═══ TEXT EXCERPT ═══

Friday, January 8, 2016

The superhero pay gap

I was listening to the new episode of the Freakonomics podcast this morning, and they had a compelling argument that the oft-repeated statement that women make 77 cents for each dollar that men work is an average and is subject to problems because of that.

Though there is male-female discrimination, the guest (whose name I have already forgotten: she's president of the AEA) argued that when you control for other factors, a big factor is that women get paid less because they take jobs where flexibility is prized. Corporations pay for the amount of time that they have employees available. According to her studies, women also tend to avoid owning things, because ownership of a business is time-consuming.

Assuming that's correct....

Another group who prizes work-life balance and needs to be able to do jobs flexibly is superheroes, particularly the kind with secret identities.

For the most part, this isn't going to come into play. Some characters will be wealthy, some characters will be so poor that it doesn't matter, some will have exotic life support and don't need a place to live, some will be paid to be superheroes.

But sometimes you can make it affect play.

If you have a player who wants to play this sort of thing, you can have an extra source of angst for the hero: people who started their careers at the same time are further along or make more money because they don't have a sideline. They don't need to escape at a moment's notice. They are (male or female) the underpaid ones in this scenario because they can't commit to being there Sunday or working late, or even a straight nine to five.

If you want to do a sideline of "this is the choice I made: be a hero and do it secretly, and this is the cost" this might be an extra bit of filigree to add to it.

Unrelated....

Quote of the day, because I thought it was appropriate to superheroes and villains:
A certain kind of rich man afflicted with the symptoms of moral dandyism sooner or later comes to the conclusion that it isn't enough merely to make money. He feels obliged to hold views, to espouse causes and elect Presidents, to explain to a trembling world how and why the world went wrong.

—Lewis H. Lapham, editor and writer (b. 8 Jan 1935)

That sounds sooo pulpy to me, not just because the phrase "moral dandyism" does not get used much.

═══ EXTRACTED DATA ═══

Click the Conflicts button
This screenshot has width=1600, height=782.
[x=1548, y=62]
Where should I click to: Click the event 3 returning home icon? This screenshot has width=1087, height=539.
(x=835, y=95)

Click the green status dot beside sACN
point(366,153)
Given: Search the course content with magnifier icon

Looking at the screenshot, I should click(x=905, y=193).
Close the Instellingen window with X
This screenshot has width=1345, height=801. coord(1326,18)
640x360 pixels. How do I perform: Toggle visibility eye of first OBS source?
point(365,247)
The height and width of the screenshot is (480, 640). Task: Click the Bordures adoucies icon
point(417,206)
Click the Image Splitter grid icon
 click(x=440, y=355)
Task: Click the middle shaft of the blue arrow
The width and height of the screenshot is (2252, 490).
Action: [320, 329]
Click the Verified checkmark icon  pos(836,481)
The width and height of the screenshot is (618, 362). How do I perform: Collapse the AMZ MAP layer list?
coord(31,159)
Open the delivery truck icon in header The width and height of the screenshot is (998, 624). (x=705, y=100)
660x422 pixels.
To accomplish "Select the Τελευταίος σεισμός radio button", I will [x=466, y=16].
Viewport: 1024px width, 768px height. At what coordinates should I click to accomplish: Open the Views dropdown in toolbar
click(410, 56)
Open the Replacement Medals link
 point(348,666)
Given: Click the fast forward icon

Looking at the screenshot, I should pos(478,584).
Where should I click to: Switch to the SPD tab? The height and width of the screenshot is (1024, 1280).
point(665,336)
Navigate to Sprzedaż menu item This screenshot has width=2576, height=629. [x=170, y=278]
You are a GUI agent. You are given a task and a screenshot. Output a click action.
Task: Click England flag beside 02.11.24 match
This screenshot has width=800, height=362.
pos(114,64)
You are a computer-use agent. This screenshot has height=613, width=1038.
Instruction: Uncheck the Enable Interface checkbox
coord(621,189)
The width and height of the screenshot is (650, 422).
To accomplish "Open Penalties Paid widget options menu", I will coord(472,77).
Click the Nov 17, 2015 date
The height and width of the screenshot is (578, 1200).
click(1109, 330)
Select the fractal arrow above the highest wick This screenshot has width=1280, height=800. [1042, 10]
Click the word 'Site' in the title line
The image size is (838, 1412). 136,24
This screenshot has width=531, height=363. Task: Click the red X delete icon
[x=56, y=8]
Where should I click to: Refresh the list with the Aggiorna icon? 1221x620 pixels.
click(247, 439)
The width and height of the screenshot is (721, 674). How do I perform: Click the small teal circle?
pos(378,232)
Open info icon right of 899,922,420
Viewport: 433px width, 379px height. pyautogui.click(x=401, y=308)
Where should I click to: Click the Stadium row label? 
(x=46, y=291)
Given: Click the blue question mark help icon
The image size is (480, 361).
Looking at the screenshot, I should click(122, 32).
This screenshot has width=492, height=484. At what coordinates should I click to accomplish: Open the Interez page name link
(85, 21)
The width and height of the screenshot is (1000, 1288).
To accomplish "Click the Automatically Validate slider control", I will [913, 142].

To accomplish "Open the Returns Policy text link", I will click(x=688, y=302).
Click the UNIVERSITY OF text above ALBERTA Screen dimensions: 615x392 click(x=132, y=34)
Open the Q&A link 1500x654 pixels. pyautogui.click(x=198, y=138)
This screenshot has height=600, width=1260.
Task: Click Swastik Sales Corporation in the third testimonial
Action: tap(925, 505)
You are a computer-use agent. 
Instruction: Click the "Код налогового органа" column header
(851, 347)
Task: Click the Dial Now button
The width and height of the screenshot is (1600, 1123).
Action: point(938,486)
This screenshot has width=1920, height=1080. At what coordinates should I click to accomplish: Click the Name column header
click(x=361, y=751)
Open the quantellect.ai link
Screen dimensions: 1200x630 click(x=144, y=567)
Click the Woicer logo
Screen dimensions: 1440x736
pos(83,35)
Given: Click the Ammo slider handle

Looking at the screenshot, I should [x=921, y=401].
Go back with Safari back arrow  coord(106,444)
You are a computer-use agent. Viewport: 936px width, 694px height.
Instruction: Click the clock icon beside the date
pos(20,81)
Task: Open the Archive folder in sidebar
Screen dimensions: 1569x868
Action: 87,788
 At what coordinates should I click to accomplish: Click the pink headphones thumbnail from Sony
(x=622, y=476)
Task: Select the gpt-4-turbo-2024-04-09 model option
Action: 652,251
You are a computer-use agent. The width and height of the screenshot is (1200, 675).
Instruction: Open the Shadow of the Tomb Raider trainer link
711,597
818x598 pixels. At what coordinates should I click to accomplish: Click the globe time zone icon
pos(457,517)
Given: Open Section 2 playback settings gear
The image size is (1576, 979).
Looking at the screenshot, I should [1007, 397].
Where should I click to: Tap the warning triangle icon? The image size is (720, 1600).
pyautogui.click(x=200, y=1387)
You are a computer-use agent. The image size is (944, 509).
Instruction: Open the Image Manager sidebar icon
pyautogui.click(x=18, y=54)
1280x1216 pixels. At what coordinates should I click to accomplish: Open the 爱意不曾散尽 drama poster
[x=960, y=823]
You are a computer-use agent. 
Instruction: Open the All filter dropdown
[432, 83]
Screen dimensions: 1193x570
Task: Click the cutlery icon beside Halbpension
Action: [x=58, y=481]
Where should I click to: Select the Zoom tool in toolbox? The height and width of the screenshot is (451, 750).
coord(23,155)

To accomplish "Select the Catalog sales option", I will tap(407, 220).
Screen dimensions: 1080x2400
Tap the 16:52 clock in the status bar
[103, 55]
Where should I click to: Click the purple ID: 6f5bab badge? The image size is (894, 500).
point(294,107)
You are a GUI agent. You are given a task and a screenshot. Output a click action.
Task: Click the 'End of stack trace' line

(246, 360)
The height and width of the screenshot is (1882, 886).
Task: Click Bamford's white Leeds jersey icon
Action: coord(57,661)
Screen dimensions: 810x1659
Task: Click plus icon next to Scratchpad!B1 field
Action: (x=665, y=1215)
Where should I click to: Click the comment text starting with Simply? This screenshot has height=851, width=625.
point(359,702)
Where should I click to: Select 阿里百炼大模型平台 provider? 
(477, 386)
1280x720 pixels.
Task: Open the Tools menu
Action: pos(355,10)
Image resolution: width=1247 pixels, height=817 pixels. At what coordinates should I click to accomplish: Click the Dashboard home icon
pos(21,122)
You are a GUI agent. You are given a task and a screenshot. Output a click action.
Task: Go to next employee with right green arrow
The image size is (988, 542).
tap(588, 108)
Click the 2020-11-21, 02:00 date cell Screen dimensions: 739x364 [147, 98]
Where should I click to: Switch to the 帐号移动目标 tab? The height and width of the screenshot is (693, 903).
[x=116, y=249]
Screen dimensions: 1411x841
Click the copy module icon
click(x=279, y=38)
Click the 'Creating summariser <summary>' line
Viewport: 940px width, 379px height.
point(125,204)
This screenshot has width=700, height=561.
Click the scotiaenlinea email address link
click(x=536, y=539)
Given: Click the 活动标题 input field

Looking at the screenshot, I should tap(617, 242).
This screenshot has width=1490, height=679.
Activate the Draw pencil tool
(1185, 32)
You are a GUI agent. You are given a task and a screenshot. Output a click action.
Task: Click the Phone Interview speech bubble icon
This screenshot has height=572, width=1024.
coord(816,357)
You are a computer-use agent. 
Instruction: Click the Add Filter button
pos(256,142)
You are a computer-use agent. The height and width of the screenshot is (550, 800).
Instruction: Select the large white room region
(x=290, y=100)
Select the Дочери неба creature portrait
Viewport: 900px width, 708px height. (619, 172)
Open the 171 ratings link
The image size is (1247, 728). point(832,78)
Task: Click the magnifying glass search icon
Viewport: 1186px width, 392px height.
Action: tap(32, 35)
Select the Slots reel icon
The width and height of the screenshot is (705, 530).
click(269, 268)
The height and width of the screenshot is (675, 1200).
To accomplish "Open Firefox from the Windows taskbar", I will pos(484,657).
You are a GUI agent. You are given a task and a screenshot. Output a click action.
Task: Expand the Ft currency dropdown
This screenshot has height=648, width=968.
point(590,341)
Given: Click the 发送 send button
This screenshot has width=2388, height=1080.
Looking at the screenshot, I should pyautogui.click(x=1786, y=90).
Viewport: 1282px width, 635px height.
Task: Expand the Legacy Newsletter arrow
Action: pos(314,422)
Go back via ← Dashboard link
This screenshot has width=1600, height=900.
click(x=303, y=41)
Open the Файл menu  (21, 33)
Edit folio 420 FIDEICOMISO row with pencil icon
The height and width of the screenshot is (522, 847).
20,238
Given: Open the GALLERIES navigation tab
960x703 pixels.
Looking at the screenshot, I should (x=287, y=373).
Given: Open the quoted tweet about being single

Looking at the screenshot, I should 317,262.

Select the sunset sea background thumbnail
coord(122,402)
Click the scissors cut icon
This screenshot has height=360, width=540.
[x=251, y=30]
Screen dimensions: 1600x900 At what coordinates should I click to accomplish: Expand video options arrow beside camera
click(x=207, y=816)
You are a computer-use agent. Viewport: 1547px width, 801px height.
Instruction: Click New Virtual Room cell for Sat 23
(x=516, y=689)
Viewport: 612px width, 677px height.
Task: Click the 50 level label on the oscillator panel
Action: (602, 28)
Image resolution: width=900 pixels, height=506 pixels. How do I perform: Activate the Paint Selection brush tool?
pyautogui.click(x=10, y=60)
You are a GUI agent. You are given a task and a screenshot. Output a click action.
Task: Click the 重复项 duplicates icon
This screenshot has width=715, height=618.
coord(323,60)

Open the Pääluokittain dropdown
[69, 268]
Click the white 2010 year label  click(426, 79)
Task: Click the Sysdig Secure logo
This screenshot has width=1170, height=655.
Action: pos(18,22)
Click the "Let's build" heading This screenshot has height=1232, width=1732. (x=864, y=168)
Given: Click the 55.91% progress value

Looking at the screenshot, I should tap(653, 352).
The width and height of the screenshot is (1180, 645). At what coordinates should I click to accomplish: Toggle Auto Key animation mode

═══

YOUR TASKS
1) From the post on the superhero pay gap, reproduce word for word the passage that begins at the words "If you want" and stops after the words "8 Jan 1935)".
2) According to the post on the superhero pay gap, why do women tend to avoid owning things?

RESPONSES BY ITEM NUMBER
1)
If you want to do a sideline of "this is the choice I made: be a hero and do it secretly, and this is the cost" this might be an extra bit of filigree to add to it.

Unrelated....

Quote of the day, because I thought it was appropriate to superheroes and villains:
A certain kind of rich man afflicted with the symptoms of moral dandyism sooner or later comes to the conclusion that it isn't enough merely to make money. He feels obliged to hold views, to espouse causes and elect Presidents, to explain to a trembling world how and why the world went wrong.

—Lewis H. Lapham, editor and writer (b. 8 Jan 1935)

2) Owning a business is time-consuming.